§ **What is required**:
Each entry below should be returned exactly as is, with the pictures removed.
★ ★ ★
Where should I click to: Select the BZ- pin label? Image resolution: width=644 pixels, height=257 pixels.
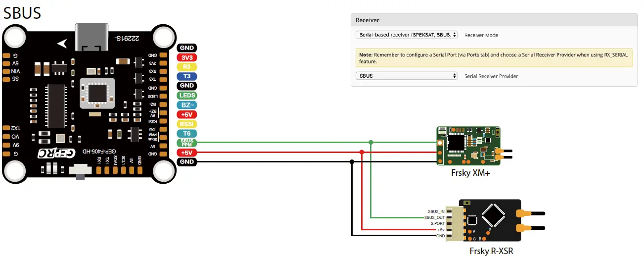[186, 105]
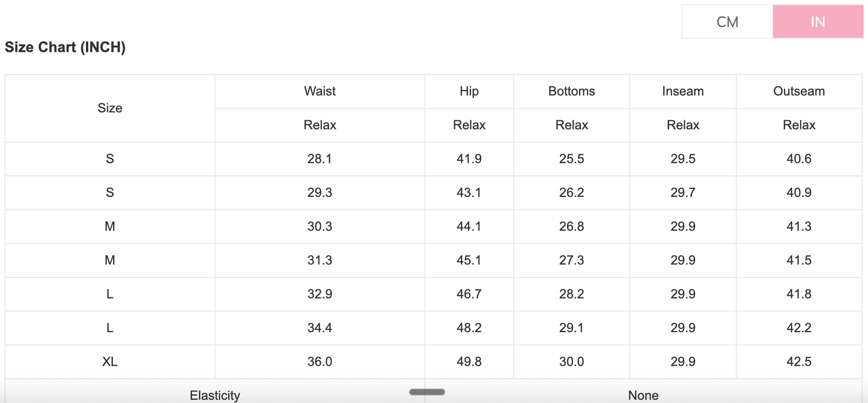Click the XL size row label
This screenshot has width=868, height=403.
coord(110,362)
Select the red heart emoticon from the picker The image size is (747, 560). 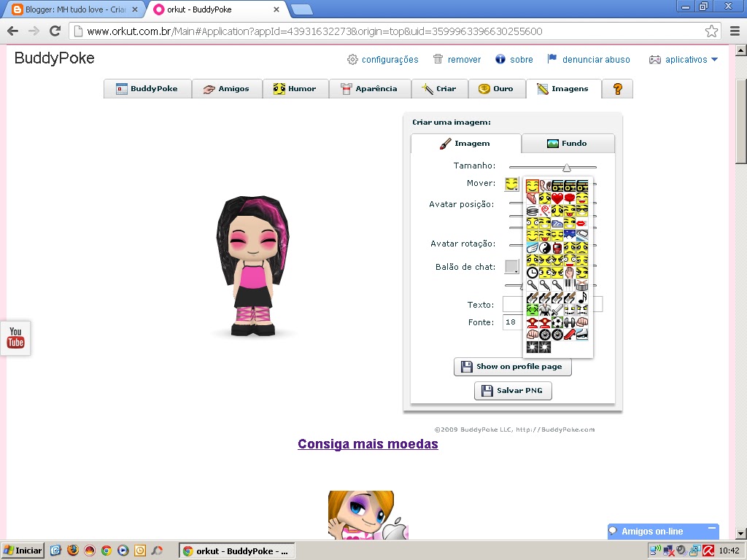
★ ★ ★
§ **Exercise answer**:
Where should I click to: Select the BZ- pin label? Image resolution: width=644 pixels, height=257 pixels.
[186, 105]
Click the XL size row label
This screenshot has width=868, height=403.
coord(110,362)
Select the red heart emoticon from the picker The image size is (747, 560). 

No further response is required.